The Tel Aviv, Israel-based company in May secured $42 million in Series B funding. Salto‘s founders previously built virtualization software company Ravello Systems together, which was acquired by Oracle in 2016.

ShuttleOps.io

CEO: Damith Karunaratne

Two-year-old market newcomer ShuttleOps was born inside channel consultancy Indellien after the company realized that the one-off services they were deploying for customers were actually often repeatable. The startup came out of stealth last year aiming to ease application delivery and help customers adopt cloud with more fluidity and ease.
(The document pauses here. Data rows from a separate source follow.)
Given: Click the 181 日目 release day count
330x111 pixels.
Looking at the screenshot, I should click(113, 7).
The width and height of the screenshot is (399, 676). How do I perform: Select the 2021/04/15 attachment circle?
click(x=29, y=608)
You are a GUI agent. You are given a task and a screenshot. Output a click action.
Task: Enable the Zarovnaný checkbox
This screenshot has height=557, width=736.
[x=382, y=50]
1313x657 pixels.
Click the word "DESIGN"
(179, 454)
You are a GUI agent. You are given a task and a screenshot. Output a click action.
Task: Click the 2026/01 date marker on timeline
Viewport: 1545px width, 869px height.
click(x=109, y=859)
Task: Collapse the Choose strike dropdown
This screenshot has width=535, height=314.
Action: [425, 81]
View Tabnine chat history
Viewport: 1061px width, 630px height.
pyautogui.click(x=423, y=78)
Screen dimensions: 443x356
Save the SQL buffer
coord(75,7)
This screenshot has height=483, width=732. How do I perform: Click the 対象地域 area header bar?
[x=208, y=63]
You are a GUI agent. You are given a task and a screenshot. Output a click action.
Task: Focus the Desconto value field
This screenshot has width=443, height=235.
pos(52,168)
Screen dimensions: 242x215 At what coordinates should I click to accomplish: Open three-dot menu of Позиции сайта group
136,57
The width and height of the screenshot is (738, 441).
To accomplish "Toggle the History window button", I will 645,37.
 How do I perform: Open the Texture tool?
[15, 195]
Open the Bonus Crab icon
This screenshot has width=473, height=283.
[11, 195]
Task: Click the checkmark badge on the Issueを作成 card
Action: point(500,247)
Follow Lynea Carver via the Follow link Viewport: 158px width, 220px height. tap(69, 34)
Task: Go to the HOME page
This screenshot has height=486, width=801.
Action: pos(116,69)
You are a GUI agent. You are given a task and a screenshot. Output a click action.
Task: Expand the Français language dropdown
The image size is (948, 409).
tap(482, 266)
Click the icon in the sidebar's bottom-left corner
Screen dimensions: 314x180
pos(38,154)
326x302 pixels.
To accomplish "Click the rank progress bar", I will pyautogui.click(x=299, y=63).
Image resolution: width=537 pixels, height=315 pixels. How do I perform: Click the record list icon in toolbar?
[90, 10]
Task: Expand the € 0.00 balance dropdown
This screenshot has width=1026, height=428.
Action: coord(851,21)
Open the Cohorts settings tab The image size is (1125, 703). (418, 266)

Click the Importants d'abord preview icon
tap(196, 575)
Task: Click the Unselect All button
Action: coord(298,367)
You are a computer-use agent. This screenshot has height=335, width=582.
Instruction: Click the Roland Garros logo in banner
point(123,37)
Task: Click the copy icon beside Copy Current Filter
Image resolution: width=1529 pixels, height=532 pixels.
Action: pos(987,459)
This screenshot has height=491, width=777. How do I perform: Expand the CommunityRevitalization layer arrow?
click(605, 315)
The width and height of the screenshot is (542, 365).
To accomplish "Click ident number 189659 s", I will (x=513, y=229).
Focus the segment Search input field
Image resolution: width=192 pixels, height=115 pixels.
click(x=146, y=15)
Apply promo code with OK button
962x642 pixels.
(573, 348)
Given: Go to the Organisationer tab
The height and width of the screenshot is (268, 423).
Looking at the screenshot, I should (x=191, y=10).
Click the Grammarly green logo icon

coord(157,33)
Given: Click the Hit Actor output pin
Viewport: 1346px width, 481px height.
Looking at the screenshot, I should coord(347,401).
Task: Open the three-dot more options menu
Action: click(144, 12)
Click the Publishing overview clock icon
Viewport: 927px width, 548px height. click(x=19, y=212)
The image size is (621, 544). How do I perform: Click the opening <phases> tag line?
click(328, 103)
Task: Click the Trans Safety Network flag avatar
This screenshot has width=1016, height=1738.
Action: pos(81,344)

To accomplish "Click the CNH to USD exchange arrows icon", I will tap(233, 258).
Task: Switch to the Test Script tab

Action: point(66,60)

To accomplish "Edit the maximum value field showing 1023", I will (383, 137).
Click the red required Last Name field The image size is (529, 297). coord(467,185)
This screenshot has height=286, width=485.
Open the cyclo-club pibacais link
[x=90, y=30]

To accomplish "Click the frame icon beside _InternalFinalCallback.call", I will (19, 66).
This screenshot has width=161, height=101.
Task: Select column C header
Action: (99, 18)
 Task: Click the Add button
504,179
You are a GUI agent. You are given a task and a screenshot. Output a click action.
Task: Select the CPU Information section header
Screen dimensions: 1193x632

The Toronto-based company in 2020 released a visual platform for deploying containerized Kubernetes clusters running on Amazon Web Services, Microsoft Azure and Google Cloud Platform that integrates technology from prominent DevOps tooling providers Chef, Docker and HashiCorp.

vFunction

Co-Founder and CEO: Moti Rafalin

Founded in 2017, vFunction's platform for businesses can modernize applications and accelerate transformation of existing Java applications to cloud-native architecture for companies looking to transform their architecture, according to the company.

The Menlo Park, Calif.-based upstart in October raised $26 million in Series A funding led by Zeev Ventures and Hewlett Packard Enterprise (HPE). vFunction said it saw a 20x spike in demand for app modernization in 2021 as enterprises double down on digital transformation investments.